Cornerstone 2010
Cornerstone is over. I have no idea how I am as tired as I am, but I don’t think I’ve ever been this tired before. At least, I’ve been sitting here thinking about whether or not I have been this tired before, but I’m too tired to figure it out, so I don’t know if I’ll ever know. Here are some of my favorite things about this year, for anyone that gives a crap, but mostly for me, cause who really gives a crap?
• Watching Hands play at the Underground Stage because they’re amazing and they play good, fun, rock and roll, and it’s nice to watch a band that smiles a lot and looks like they’re having fun jamming with their friends. (Also, I’m still getting a sleeve on my right arm based off of their song, “Hope”.)
• Getting to see all of my friends at Solace Venues, and getting to talk/pray with Josh Evans about life and love and change and decisions and the irony what it is that God does with the things we think he can’t do anything with.
• Getting to watch my beautiful girlfriend’s face light up when I introduced her to the dudes in Take It Back! That band changed her life, and I’m glad to be their friends.
• Seeing my sister, Kane, Seth, Hunter and a bunch of my good friends from Albuquerque that all road-tripped it up here together.
• Hanging with Doug Van Pelt.
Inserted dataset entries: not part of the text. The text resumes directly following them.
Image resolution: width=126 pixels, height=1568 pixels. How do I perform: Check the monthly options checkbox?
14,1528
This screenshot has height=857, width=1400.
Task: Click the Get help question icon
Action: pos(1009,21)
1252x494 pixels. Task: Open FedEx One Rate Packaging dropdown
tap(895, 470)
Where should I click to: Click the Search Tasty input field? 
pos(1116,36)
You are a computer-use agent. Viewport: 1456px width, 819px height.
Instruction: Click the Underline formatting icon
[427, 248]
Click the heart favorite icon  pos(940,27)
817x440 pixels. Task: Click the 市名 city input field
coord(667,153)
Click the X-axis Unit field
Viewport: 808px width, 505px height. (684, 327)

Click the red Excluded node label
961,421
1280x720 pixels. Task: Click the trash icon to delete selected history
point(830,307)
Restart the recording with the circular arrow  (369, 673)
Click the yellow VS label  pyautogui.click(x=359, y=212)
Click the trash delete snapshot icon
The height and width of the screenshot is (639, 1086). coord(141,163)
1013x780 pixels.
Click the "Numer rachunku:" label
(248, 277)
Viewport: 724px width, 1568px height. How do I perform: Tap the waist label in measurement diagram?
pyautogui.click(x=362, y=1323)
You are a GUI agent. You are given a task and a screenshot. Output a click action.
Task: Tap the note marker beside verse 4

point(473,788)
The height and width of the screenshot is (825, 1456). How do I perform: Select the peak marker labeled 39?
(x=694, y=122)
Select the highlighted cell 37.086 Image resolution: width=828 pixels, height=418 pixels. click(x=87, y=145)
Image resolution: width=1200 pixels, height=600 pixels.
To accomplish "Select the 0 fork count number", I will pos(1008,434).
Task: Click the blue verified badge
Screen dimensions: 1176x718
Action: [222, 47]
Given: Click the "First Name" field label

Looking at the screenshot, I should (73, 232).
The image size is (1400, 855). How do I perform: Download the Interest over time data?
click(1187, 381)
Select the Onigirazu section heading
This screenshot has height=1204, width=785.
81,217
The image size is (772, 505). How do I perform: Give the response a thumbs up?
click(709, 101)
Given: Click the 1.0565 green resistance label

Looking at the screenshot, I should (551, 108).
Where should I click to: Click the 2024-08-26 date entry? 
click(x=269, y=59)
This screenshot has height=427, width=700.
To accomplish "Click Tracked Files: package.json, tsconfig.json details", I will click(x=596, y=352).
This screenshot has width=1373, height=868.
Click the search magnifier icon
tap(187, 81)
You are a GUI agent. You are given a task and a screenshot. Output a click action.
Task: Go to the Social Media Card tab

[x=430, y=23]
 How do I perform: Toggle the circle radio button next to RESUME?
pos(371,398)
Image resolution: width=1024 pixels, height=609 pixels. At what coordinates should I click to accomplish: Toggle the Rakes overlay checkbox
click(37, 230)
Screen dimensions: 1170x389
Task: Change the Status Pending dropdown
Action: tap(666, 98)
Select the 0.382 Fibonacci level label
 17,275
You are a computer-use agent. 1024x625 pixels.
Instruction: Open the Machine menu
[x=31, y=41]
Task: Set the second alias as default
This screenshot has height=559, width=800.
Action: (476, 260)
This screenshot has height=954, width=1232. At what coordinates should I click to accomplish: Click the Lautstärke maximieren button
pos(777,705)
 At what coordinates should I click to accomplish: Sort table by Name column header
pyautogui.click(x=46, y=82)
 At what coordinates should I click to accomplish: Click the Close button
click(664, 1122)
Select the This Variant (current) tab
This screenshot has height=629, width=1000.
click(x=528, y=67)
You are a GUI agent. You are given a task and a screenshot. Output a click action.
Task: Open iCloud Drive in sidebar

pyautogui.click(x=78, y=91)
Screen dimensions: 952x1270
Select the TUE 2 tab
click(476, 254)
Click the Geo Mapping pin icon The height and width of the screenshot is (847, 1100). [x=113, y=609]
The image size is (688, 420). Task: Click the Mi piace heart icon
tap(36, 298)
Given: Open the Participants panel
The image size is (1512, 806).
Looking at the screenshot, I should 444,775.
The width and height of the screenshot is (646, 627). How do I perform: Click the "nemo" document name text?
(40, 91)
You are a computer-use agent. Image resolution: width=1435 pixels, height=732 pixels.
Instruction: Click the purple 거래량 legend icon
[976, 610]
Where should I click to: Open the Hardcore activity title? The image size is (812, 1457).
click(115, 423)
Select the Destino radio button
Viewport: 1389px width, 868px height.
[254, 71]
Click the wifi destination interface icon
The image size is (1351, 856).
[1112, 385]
My heart swells with excitement when I get to see him. I love/respect him more than a lot of people, and I wish that I could hang out around him more than is possible. His eyes shine with excitement about a good amount of things, and it makes me smile when he’s happy, and horribly sad when I think that he might be sad. There’s a humility and a wisdom that surrounds him, and he leads by example, and there is a good deal that I could and have learned from him.
• Seeing RYFO’s influence on the artists at Cornerstone. They have been such a blessing to us touring folk. I know I’ve said it a million times, and you can be sure that I’ll say it ten thousand more. God is using that ministry for amazing things. It’s amazing what an impact community can make - and what powerful love emanates from it.
• Performing a new poem that I wrote for a dear friend back home. I haven’t ever performed it, but I felt like the Lord put on my heart to share, even though I was scared as crap because it says “fuck” in it. Afterward, I was able to pray with a girl who felt she resonated with the poem. She had been molested as a child and has never been able to get past it, and I hope and pray that the next time she looks at herself in the mirror, she will see a beautiful, restored woman who is fearfully, wonderfully and perfectly made - and that the Holy Spirit would remind her that he is the great physician, a transformer, a hope-restorer.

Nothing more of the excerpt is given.